■ **What to produce**
Using the records below, transcribe word for word the stretch from the line that contains "Open the mails.log link" through the line that contains "The width and height of the screenshot is (700, 618).", both end lines included, and nothing else.

== Source material ==

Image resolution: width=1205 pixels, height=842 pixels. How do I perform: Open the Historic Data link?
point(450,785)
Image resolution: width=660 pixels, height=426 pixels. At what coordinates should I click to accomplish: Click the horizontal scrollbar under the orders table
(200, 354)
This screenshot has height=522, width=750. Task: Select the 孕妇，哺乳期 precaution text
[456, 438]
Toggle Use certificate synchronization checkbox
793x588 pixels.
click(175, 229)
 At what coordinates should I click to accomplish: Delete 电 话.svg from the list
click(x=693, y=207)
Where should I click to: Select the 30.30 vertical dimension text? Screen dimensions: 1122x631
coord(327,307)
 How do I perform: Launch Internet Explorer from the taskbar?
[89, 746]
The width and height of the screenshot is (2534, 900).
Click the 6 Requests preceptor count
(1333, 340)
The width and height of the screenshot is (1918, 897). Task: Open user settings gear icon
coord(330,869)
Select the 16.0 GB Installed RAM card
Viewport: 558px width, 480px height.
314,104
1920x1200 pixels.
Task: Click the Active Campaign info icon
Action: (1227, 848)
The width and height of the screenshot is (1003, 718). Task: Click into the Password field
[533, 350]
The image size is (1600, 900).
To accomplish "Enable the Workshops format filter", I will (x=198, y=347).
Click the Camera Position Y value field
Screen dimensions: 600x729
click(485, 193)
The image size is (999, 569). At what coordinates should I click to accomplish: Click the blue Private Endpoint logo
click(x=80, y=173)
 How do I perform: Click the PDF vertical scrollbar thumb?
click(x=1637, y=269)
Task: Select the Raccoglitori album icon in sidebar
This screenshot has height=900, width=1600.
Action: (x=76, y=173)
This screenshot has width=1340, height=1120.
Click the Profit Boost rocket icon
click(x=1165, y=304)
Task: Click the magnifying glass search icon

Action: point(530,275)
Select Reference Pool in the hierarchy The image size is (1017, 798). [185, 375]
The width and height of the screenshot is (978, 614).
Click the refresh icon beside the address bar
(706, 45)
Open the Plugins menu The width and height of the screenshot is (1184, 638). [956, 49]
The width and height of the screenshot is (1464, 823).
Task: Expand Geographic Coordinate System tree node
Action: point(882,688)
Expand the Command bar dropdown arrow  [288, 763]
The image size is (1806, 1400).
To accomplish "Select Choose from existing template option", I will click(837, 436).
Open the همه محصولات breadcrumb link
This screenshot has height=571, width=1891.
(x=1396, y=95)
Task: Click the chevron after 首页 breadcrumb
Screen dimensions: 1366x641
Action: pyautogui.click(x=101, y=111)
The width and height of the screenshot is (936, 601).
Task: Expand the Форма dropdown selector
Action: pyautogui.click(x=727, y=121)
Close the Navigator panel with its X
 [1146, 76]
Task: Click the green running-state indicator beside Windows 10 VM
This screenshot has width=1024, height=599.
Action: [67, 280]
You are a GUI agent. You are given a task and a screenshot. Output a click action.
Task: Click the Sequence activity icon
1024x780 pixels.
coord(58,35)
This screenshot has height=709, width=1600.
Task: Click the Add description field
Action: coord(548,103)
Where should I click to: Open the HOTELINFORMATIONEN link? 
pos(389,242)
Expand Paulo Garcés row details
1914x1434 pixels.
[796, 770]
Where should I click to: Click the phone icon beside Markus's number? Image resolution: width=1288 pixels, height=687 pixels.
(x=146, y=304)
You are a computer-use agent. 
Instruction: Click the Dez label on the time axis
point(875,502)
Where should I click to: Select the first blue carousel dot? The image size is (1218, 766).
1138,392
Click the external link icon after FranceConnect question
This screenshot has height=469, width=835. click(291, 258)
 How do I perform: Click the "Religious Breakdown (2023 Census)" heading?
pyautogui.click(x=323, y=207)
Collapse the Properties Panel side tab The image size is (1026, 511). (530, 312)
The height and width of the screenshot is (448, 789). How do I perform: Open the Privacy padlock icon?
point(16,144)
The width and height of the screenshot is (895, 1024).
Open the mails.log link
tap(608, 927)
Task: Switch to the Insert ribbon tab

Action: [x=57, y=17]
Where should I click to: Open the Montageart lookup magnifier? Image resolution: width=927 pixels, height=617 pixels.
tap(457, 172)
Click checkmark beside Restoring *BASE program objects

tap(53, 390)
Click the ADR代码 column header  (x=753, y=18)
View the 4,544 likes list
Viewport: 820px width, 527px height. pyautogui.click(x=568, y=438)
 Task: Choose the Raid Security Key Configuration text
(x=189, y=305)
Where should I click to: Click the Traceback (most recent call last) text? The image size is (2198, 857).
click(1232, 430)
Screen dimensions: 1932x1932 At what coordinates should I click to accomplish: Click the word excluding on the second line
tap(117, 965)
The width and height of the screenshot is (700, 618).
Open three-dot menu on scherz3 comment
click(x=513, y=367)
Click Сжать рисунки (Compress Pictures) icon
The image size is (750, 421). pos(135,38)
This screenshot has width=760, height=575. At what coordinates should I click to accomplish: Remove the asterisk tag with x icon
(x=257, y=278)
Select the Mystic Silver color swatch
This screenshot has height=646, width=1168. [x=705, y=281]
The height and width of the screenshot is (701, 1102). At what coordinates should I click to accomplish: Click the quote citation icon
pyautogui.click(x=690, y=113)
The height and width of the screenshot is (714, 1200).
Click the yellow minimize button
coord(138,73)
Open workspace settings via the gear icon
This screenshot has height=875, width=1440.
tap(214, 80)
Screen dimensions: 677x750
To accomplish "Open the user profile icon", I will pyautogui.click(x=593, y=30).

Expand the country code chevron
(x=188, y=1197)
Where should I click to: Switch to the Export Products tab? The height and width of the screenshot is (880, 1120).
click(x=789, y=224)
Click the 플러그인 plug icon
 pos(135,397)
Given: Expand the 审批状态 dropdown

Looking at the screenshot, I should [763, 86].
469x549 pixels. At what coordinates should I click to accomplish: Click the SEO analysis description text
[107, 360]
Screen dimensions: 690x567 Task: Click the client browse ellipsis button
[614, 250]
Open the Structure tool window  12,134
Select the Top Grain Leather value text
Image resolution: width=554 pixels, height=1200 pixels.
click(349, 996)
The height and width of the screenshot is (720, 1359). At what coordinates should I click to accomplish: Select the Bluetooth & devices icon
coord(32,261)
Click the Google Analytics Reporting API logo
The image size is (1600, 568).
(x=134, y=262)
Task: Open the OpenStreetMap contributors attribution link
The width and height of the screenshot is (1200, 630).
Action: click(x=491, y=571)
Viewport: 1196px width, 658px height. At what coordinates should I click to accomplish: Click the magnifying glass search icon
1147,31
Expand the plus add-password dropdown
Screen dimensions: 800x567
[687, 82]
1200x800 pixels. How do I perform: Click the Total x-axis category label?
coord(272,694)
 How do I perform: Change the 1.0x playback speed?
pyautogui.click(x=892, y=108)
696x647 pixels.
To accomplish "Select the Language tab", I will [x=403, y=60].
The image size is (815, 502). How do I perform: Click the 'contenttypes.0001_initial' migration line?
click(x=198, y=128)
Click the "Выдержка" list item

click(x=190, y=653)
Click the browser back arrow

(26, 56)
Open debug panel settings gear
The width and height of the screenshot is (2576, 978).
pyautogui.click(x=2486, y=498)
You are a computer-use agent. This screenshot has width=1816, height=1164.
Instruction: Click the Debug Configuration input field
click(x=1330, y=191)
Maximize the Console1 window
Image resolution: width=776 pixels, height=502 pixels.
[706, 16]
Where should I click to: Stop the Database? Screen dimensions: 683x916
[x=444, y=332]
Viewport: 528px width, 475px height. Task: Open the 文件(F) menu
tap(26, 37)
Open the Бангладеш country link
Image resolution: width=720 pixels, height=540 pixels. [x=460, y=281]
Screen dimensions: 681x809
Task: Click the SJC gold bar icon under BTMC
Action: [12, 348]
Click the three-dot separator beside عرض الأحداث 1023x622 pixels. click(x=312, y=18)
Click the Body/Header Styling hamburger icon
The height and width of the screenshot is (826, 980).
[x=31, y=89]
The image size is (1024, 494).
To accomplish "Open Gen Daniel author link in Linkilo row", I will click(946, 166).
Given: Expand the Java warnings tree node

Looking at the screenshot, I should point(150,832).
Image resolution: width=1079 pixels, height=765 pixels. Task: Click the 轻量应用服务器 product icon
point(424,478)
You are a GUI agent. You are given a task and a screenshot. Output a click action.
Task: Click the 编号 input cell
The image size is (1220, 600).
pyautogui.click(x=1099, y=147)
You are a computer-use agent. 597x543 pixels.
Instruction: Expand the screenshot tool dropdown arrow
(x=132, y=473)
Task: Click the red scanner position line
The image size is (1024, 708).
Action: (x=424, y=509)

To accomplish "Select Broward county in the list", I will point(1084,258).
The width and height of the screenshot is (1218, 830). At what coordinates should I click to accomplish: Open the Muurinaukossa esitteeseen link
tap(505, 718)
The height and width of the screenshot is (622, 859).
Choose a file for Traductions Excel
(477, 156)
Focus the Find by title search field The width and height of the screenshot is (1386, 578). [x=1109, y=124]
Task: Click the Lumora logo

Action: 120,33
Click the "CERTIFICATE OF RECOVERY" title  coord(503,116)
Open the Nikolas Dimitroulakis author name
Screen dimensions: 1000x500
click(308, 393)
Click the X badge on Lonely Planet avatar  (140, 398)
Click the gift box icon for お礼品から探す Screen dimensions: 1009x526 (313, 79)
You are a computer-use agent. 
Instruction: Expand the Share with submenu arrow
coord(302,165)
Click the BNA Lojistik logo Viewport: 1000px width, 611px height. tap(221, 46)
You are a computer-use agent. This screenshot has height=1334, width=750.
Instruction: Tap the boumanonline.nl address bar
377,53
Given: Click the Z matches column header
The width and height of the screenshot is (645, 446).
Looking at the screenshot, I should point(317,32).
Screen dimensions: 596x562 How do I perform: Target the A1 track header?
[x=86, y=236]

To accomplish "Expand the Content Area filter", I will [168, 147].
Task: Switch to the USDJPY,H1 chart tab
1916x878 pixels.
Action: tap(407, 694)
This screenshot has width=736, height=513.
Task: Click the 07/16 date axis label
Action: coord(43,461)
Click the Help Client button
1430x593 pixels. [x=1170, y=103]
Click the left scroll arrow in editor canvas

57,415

===

■ **Response box**
Open the mails.log link
tap(608, 927)
Task: Switch to the Insert ribbon tab

Action: [x=57, y=17]
Where should I click to: Open the Montageart lookup magnifier? Image resolution: width=927 pixels, height=617 pixels.
tap(457, 172)
Click checkmark beside Restoring *BASE program objects

tap(53, 390)
Click the ADR代码 column header  (x=753, y=18)
View the 4,544 likes list
Viewport: 820px width, 527px height. pyautogui.click(x=568, y=438)
 Task: Choose the Raid Security Key Configuration text
(x=189, y=305)
Where should I click to: Click the Traceback (most recent call last) text? The image size is (2198, 857).
click(1232, 430)
Screen dimensions: 1932x1932 At what coordinates should I click to accomplish: Click the word excluding on the second line
tap(117, 965)
The width and height of the screenshot is (700, 618).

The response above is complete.